1. A method performed at an apparatus, said method comprising: determining at said apparatus that a channel in unlicensed spectrum has been acquired by said apparatus or by a further apparatus for a predetermined occupancy time, said channel being one of a plurality of channels within unlicensed spectrum; initiating a scan of at least one further channel within said unlicensed spectrum to determine if said scanned at least one further channel is available; determining whether a predetermined time has elapsed since said channel was acquired, said predetermined time being less than or equal to said predetermined occupancy time; and following said scan indicating that at least one of said scanned at least one further channels is available, and when said predetermined time is determined to have elapsed, initiating the acquiring of one of said available scanned channels for a predetermined occupancy time.

2. The method according to claim 1, said method comprising prior to initiating said scan determining whether a second predetermined period of time has elapsed since said channel was acquired, and when said second predetermined time is determined to have elapsed initiating said scan, said second predetermined period of time being shorter than said predetermined period of time.

3. The method according to claim 2, wherein a value of said second predetermined period of time is specific to a particular channel.

4. The method according to claim 3, said method comprising determining said second predetermined time for said at least one further channel to be scanned in dependence upon at least one of: a determined channel load and channel occupancy of said at least one further channel; and stored historical data indicative of a latency between a scan commencing and said at least one further channel being determined to be available.

5. The method according to claim 1, said predetermined time being selected in dependence upon a desired overlap of said occupancy times.

6. The method according to claim 1, said apparatus performing an initial step of at least one of: initiating transmission of an indication to said further apparatus that multiple channel communication within the unlicensed spectrum between said apparatus and said further apparatus is to be performed; and receiving an indication from said further apparatus that multiple channel communication within the unlicensed spectrum between said apparatus and said further apparatus is to be performed.
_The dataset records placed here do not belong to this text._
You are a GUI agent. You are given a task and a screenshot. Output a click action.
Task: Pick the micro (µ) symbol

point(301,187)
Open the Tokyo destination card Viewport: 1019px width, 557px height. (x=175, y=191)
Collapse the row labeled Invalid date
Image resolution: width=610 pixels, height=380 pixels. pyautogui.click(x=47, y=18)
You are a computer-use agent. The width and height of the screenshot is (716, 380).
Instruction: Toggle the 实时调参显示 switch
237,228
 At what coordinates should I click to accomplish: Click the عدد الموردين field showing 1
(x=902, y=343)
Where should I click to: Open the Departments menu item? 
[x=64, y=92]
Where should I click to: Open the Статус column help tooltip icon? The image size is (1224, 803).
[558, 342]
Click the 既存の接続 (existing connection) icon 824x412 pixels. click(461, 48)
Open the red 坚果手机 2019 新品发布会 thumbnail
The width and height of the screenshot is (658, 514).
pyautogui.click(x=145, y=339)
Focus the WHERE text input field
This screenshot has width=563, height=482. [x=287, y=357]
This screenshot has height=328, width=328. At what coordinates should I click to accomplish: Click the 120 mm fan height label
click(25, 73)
7. The method according to claim 1, wherein said determining at said apparatus that a channel in the unlicensed spectrum has been acquired by said apparatus or by said further apparatus comprises acquiring said channel, said method further comprising: repeating said initiating scanning of said channels and acquiring available scanned channels for a predetermined occupancy time a plurality of times during a period of multiple channel communication between said apparatus and said further apparatus.

8. The method according to claim 7, said method further comprising: on acquiring said one of said available scanned channels, requesting an uplink transmission from said further apparatus; and where said uplink transmission is not received within a set time: selecting a further one of said scanned available channels and acquiring said further one of said scanned available channels for a predetermined occupancy time period; and marking said one of said available scanned channels as unavailable.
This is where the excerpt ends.